What does Gonzales v. Carhart portend? Kennedy may—or may not—want to retain basic abortion rights, but his unfortunate opinion will provide comfort and quotations for those who do not. Two of the justices—Clarence Thomas and Antonin Scalia—took this occasion to repeat their view that “the Court’s abortion jurisprudence, including Casey and Roe v. Wade, has no basis in the Constitution.” They would vote to deny all abortion rights at any opportunity.

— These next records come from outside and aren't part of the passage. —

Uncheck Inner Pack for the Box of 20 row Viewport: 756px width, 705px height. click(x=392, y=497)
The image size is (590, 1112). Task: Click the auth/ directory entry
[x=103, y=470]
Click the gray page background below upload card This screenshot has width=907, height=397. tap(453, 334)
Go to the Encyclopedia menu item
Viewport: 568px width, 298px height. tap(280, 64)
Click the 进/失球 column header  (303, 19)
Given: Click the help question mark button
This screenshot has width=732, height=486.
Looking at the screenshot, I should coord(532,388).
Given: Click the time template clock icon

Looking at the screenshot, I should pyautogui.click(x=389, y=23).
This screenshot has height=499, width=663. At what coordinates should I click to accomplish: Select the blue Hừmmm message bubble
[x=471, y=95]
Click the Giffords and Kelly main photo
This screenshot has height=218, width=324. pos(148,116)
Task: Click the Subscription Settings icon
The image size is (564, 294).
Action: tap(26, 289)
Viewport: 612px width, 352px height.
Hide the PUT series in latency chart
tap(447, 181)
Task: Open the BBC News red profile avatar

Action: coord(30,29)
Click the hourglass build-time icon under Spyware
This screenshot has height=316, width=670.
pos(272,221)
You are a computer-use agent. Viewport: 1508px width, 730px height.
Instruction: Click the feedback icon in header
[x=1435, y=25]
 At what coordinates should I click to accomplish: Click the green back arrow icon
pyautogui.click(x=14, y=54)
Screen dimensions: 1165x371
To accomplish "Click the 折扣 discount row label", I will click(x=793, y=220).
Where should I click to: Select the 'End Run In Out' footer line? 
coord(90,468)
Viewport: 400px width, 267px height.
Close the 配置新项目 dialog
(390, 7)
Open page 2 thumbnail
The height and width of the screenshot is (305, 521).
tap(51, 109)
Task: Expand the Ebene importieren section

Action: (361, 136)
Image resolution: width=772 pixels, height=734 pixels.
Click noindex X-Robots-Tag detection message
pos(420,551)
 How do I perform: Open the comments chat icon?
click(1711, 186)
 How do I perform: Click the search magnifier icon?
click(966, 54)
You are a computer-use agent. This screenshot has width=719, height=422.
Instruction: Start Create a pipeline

The two newest justices—Chief Justice Roberts and Alito—joined Kennedy’s opinion and did not write separately. But their votes show how little their assurances to the Senate that they would respect precedent are worth. Roberts said, in his confirmation hearings, that he would not overrule a past decision unless it had proved “unworkable” or its basis in law had been eroded by other Supreme Court decisions.8 Stenberg v. Carhart was not unworkable and has not been eroded, but he voted to overrule it without even offering an explanation.

A study has shown that O’Connor was the swing vote in thirty-one of the 5–4 Supreme Court decisions treating a variety of issues—not only abortion but also affirmative action, race, and government control of election expenses.9 We must now regard all these decisions as vulnerable to reconsideration and reversal in the next several years as the fiercely conservative justices set out to rewrite American constitutional law without much caring about the logic of the arguments they use to do so. Bush’s appointment of Roberts and Alito may prove to be among the worst of the many disasters of his miserable administration.